He continued honing his skills and, in 1997, he pursued a postgraduate visual art (photography) program at the Central Academy of Fine Arts in Beijing. He spent two years studying photography optics, photography chemistry, photo-sensitivity measurement, digital imaging and color science.
He also acquired the professional photography techniques required for capturing still life images, portraits, food, architecture, landscapes, among others.
In 1999, Zhang was transferred to the Nationality Pictorial (Minzu Huabao) in Beijing, where he got down to work focusing on specific areas of photographic expression.
Earlier work experience predisposed him to aiming the lens at the Qinghai-Tibet Plateau.
"The massive and majestic landscape, and numerous miracles of civilization were all deeply attractive to me," he says.
In the middle of last year, Zhang published an album of photos, Himalayas.
He selected more than 3,000 pictures from his numerous trips into and around the Qinghai-Tibet Plateau for the album, which covers geographical and environmental features, history, literature and art, religions and faith, and folk customs of the plateau.

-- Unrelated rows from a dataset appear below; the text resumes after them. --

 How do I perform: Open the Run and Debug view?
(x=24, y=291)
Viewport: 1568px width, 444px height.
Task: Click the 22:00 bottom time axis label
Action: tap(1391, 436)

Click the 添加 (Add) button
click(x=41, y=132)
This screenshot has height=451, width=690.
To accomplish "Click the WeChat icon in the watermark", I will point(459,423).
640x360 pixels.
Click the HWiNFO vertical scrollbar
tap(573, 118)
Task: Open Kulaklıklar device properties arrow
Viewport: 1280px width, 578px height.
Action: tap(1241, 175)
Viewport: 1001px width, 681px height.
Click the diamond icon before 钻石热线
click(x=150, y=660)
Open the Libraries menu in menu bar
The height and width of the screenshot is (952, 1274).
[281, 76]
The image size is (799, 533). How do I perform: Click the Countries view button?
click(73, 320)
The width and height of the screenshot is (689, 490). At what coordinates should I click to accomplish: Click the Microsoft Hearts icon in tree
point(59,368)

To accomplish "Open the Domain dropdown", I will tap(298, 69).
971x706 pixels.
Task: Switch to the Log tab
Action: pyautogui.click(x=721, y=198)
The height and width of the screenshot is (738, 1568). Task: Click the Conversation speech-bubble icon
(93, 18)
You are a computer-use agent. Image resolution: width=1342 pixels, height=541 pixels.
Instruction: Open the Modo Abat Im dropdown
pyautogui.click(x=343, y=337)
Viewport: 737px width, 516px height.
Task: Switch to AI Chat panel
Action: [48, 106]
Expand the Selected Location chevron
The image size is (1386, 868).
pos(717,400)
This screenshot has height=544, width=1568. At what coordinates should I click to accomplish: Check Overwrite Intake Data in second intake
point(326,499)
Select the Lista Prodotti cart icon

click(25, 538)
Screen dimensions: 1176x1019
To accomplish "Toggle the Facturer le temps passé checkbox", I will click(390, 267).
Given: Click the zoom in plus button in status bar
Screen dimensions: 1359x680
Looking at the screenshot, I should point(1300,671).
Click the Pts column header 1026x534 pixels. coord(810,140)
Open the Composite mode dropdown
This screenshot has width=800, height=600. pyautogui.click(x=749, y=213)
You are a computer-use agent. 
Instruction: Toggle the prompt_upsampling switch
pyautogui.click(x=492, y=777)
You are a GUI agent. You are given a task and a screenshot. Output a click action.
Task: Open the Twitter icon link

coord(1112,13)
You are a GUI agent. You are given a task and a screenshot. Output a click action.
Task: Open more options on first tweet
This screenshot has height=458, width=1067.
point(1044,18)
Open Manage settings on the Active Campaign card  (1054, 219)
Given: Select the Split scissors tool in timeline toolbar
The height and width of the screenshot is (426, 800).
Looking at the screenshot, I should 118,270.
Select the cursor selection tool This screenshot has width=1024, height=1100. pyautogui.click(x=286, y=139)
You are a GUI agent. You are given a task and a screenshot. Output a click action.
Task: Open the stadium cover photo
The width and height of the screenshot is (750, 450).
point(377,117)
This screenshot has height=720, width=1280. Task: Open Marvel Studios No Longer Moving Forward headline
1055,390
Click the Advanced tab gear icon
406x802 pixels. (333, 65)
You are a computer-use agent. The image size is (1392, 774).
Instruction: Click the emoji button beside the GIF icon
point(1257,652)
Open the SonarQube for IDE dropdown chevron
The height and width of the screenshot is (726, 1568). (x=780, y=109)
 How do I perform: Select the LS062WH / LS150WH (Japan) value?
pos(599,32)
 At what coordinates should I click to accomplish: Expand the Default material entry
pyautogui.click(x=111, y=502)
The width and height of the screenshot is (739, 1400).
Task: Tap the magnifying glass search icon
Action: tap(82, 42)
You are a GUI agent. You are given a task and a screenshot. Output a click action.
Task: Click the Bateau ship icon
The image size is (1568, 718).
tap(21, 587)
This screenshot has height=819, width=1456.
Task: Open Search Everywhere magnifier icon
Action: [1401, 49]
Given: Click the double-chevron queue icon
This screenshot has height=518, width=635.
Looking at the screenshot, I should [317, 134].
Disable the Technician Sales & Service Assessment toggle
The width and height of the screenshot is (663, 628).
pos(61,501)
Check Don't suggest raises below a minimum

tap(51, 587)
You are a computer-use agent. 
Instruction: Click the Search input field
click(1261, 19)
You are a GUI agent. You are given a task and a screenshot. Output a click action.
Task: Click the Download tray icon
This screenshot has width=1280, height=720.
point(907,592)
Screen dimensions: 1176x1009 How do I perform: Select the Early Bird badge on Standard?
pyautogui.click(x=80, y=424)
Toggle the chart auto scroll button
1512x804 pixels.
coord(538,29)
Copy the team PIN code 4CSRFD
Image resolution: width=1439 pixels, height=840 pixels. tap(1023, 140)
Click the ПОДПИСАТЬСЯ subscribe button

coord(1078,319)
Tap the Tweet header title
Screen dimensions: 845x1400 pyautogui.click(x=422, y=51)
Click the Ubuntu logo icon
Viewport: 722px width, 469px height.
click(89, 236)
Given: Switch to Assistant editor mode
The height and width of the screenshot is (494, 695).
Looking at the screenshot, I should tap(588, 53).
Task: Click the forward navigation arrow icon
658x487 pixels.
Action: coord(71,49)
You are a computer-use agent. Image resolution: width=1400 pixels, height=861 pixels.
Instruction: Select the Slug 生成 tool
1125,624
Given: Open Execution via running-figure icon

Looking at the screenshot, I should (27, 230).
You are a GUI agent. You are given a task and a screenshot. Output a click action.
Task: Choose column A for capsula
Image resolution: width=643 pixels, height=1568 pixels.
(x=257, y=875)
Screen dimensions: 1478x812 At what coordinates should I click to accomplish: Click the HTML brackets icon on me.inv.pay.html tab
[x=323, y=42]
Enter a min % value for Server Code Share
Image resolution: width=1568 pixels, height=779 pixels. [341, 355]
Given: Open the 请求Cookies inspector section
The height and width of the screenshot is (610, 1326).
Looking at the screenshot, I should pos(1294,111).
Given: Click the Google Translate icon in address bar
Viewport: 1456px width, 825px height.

For example, he devoted a chapter to sculptures, in which he presented images of gold and bronze statues from Tibet and central regions, and India and Nepal, as well as clay sculptures and stone carvings.
There are also chapters on murals from famous monasteries and grottoes, and on thangka art that is unique to Tibet.
"For each of the six parts, I invited a specialist to write an essay on the subject, which adds an academic touch to the book," he says.